Segment Start: GIVEN INFORMATION

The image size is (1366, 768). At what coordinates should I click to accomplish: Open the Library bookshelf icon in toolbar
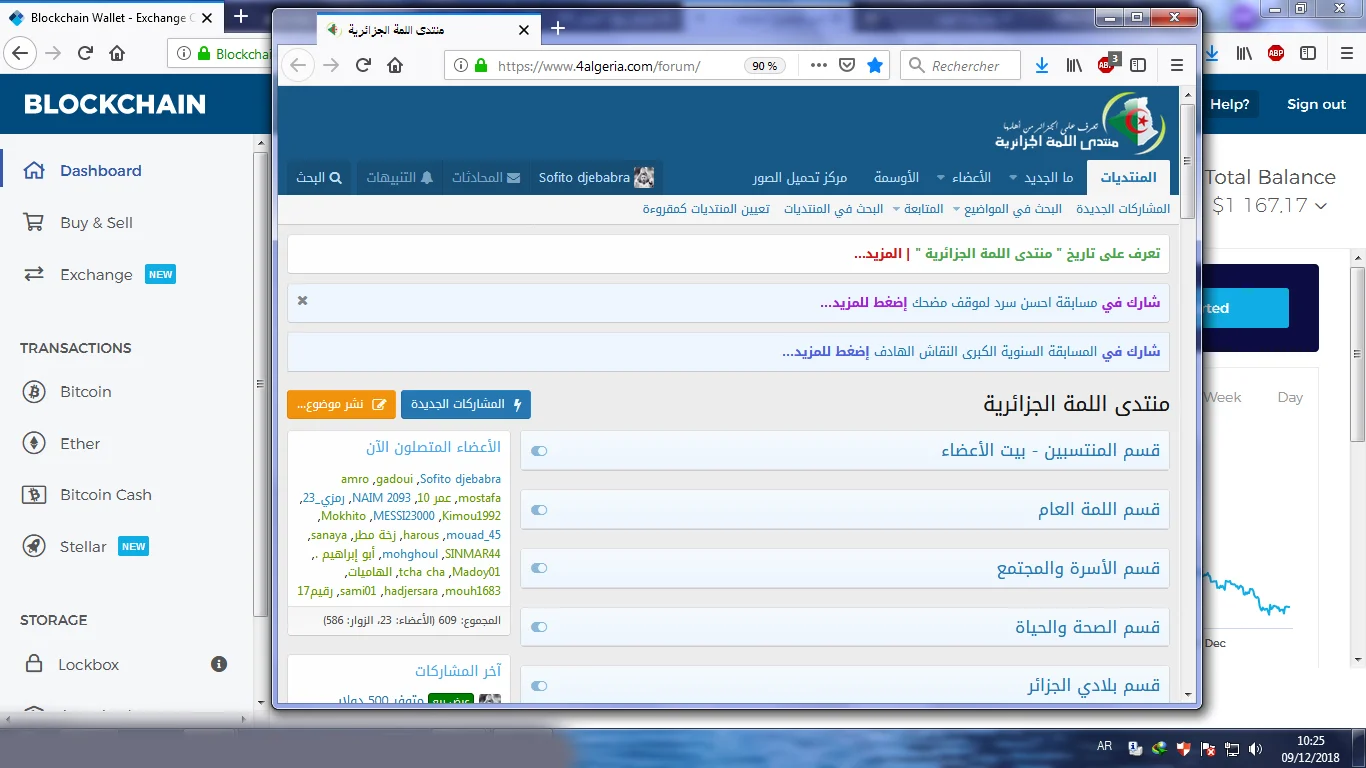pyautogui.click(x=1074, y=65)
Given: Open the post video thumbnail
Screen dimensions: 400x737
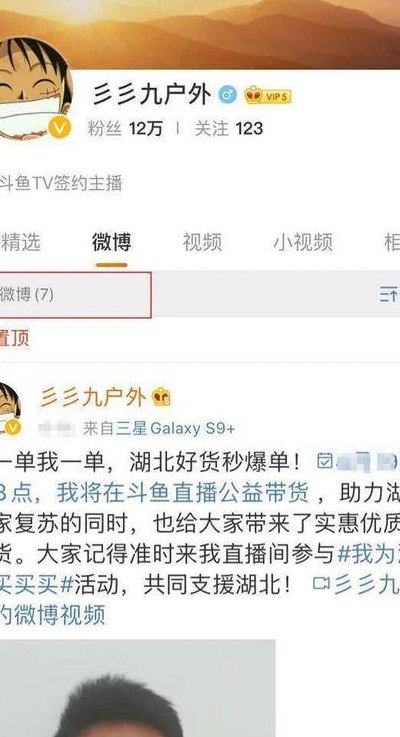Looking at the screenshot, I should click(x=137, y=688).
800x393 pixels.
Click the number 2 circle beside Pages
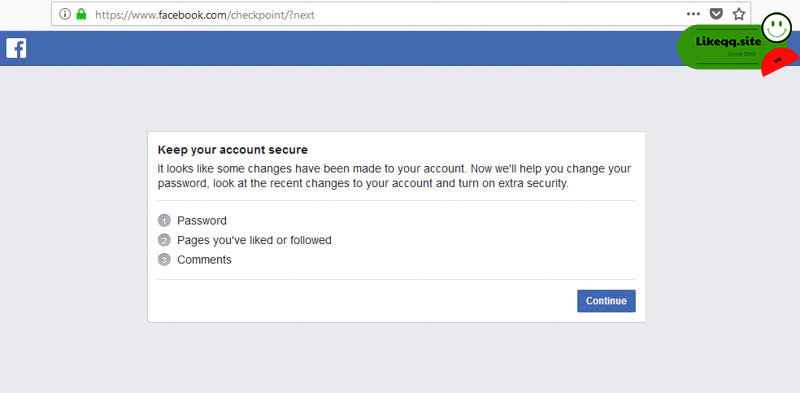164,240
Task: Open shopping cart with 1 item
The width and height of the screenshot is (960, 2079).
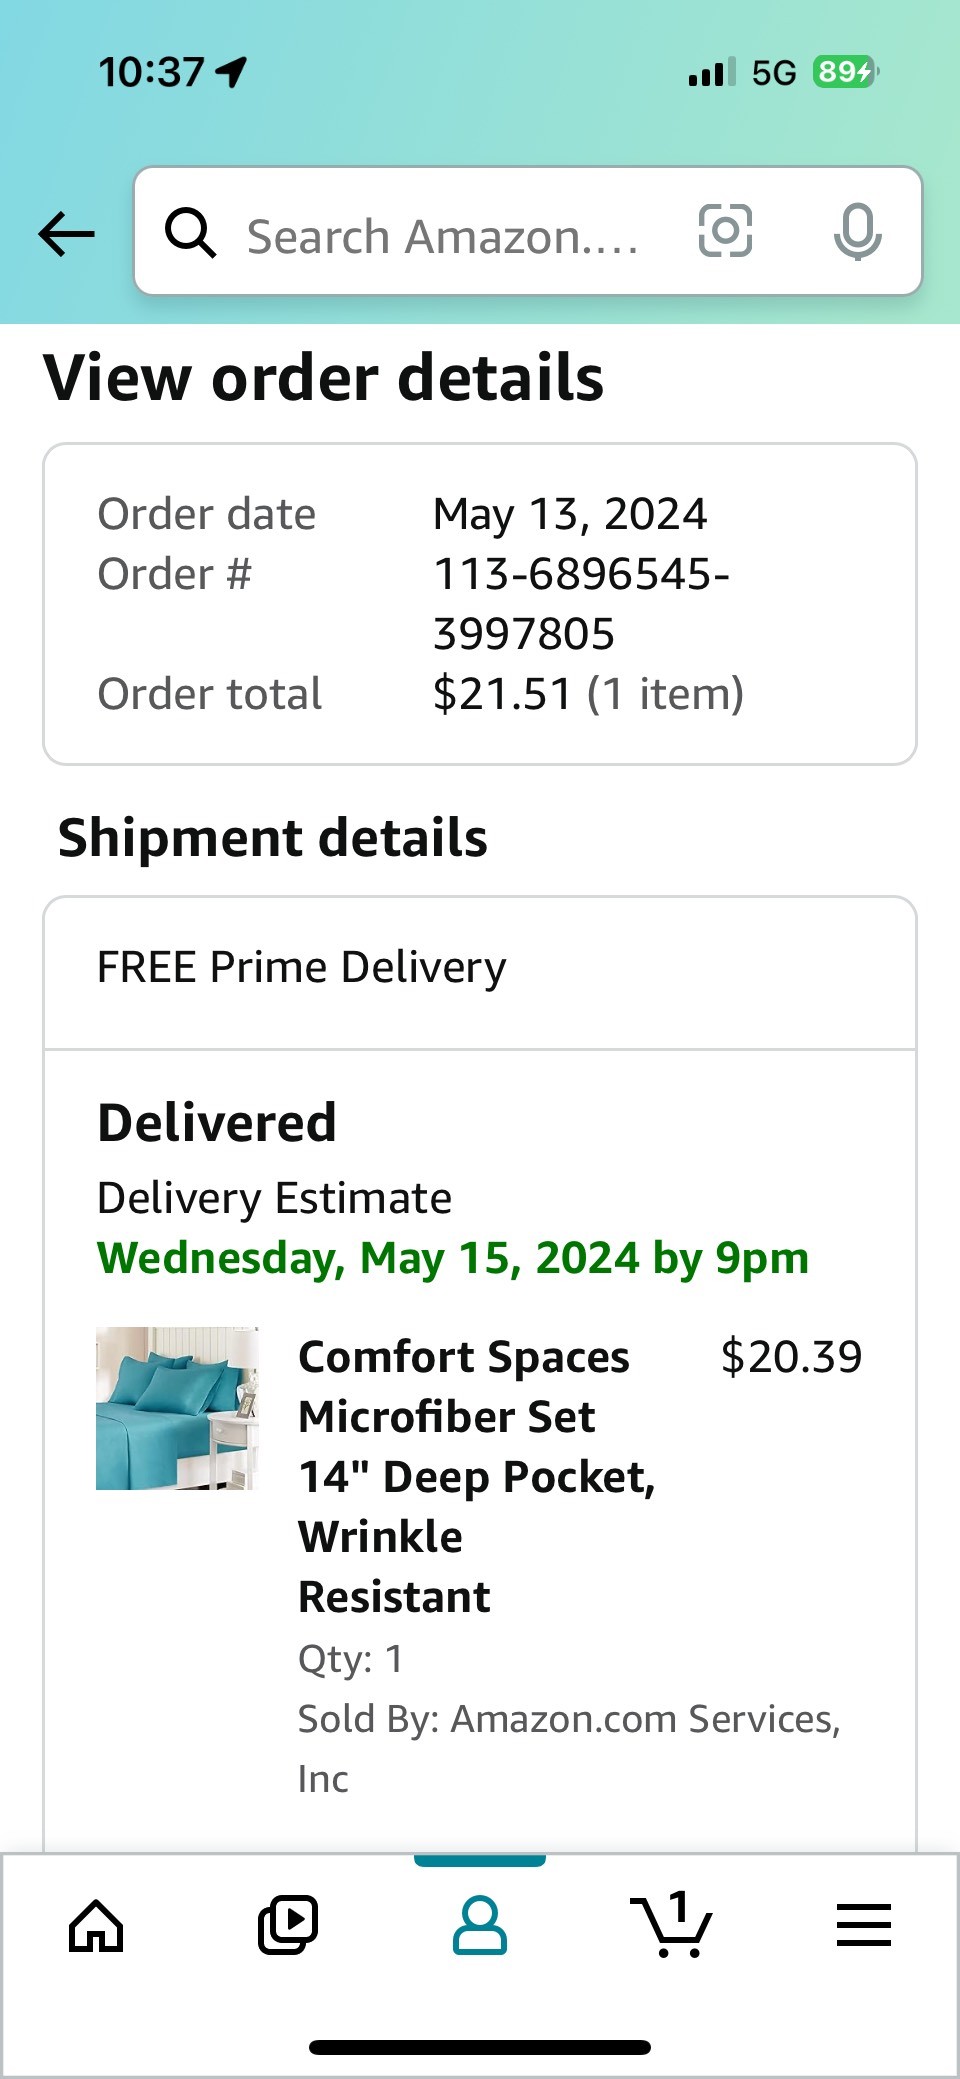Action: click(671, 1923)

Segment End: GIVEN INFORMATION

Write out the data above in full and exactly, but without the pictures.

◆ **OUTPUT FOR THIS EXERCISE**:
The image size is (1366, 768). At what coordinates should I click to accomplish: Open the Library bookshelf icon in toolbar
pyautogui.click(x=1074, y=65)
Given: Open the post video thumbnail
Screen dimensions: 400x737
Looking at the screenshot, I should click(x=137, y=688).
800x393 pixels.
Click the number 2 circle beside Pages
164,240
Task: Open shopping cart with 1 item
The width and height of the screenshot is (960, 2079).
Action: click(671, 1923)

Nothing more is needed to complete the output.